The Chinese Nationalist Party (KMT) is to challenge the constitutionality of the government’s military pension reform act at the Council of Grand Justices, party chairman Wu Den-yih (吳敦義) said yesterday.
The Legislative Yuan on Wednesday night passed amendments to the Act of Military Service for Officers and Noncommissioned Officers of the Armed Forces (陸海空軍軍官士官服役條例) in a vote split along partisan lines.
The act is expected to take effect on July 1, alongside changes to the pension schemes for civil servants and public-school teachers.
Photo: Liao Chen-huei, Taipei Times
Wu issued a statement to blast Democratic Progressive Party (DPP) lawmakers for passing the amendments “roughly and in the dead of night.”
“Social unrest and chaos” are to ensue from the party’s decision to ram the pension reform plan through the legislature, Wu said, adding that it must “take absolute responsibility” for the legislation’s effects.
The cutbacks to pension payouts and benefits violates the right to property as stipulated by Article 15 of the Constitution and the legal principles of making no retroactive laws and legitimate expectation, he said.
The KMT and its organizations at the county and city levels are to facilitate raising constitutional challenges to the pension reforms, he said.
“The KMT must defend the rights and dignity of retired public employees,” Wu said.
The government-operated Public Service Pension, Postal Savings, Labor Insurance and Labor Pension funds have been plagued by low rates of return, he said, adding that the DPP must do better.
As of April, the Public Service Pension Fund made a profit of NT$442 million (US$14.59 million), or a rate of return of 0.082 percent, while the Labor Pension Fund was 0.41 percent in the red, he said.

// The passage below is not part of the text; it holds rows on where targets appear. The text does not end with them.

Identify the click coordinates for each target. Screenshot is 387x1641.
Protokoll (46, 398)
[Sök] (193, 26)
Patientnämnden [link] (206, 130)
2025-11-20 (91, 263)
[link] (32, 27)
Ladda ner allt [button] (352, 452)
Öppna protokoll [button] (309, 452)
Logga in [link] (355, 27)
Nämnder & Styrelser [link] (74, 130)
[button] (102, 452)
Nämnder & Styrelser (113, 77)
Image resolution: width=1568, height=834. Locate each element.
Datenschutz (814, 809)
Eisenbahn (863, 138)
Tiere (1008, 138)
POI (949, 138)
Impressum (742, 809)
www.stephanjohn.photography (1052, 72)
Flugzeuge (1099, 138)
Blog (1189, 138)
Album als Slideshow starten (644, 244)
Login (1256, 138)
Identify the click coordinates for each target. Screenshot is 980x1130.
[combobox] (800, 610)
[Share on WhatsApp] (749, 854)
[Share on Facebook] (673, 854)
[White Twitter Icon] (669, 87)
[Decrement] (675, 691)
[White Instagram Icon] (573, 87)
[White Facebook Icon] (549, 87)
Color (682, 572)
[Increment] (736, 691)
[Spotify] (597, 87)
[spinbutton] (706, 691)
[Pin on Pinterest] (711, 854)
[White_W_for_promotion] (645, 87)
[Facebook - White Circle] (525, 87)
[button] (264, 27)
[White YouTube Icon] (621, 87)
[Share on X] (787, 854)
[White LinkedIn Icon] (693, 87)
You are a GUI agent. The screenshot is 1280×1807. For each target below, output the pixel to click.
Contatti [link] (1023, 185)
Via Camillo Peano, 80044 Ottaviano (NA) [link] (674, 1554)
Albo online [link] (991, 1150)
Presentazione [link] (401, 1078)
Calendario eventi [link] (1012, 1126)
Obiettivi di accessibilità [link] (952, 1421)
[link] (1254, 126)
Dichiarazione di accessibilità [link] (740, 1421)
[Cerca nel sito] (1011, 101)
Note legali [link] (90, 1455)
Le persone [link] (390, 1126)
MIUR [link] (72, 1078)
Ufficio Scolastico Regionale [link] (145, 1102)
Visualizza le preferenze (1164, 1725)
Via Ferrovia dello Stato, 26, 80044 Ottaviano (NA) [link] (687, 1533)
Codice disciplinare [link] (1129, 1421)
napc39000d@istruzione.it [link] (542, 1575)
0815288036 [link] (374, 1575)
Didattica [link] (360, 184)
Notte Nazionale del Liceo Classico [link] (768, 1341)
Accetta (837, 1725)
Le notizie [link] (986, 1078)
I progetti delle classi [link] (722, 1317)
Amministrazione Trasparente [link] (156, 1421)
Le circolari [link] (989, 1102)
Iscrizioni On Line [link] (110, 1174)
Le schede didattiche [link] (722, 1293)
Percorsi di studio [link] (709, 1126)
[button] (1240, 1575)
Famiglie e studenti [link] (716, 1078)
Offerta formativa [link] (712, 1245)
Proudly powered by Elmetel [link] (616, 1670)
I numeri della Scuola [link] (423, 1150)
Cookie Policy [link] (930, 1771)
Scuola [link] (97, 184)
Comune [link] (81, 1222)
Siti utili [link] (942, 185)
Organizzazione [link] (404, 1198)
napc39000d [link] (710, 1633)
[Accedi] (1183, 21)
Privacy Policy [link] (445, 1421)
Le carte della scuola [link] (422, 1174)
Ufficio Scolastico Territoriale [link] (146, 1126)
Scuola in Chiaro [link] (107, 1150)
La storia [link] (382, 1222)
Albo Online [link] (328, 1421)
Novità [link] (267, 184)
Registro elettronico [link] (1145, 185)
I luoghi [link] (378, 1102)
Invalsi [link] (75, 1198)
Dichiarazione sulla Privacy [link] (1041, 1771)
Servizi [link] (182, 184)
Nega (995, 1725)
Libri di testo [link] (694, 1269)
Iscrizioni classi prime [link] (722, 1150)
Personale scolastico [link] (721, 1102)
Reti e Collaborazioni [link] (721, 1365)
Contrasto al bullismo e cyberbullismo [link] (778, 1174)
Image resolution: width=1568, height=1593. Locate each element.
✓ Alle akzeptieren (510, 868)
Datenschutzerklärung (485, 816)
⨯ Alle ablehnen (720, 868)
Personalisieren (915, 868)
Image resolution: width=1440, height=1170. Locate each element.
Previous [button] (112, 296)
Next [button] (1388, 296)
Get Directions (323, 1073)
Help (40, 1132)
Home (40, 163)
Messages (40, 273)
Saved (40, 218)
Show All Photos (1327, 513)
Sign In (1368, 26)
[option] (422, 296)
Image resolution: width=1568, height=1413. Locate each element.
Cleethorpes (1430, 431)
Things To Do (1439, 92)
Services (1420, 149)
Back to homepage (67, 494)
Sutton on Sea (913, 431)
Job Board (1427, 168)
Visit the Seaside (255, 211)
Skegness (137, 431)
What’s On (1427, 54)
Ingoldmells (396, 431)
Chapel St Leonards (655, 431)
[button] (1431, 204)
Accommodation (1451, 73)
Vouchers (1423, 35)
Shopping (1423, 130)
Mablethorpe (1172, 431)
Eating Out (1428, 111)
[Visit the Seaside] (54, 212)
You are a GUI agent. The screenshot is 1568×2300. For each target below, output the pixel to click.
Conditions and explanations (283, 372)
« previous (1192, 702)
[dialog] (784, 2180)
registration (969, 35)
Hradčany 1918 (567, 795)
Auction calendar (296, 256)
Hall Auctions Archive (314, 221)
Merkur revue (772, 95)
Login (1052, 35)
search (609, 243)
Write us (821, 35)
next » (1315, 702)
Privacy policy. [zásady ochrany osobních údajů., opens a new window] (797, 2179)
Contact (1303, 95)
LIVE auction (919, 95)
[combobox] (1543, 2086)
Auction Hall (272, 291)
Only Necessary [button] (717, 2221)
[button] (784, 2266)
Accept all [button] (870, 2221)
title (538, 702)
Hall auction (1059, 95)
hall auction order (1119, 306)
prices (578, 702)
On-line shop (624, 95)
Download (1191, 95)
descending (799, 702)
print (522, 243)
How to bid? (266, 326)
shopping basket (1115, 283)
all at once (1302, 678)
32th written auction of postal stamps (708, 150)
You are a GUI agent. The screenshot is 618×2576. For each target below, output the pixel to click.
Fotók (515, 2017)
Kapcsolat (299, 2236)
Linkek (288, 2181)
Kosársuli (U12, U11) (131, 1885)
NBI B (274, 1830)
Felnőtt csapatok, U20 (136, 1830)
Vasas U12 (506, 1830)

The government should alleviate fiscal pressures by improving the performance of pension funds, instead of transferring economic pain to veterans, civil servants, police officers and teachers in the name of reform, he said.
The Singaporean model of pension fund management should be considered as a way to improve the funds’ performance, he said.
The DPP should prioritize economic development and social harmony, as bettering the nation’s economic performance would raise all boats, Wu said, calling on it to suspend “political strife and squabbling that are detrimental to the nation.”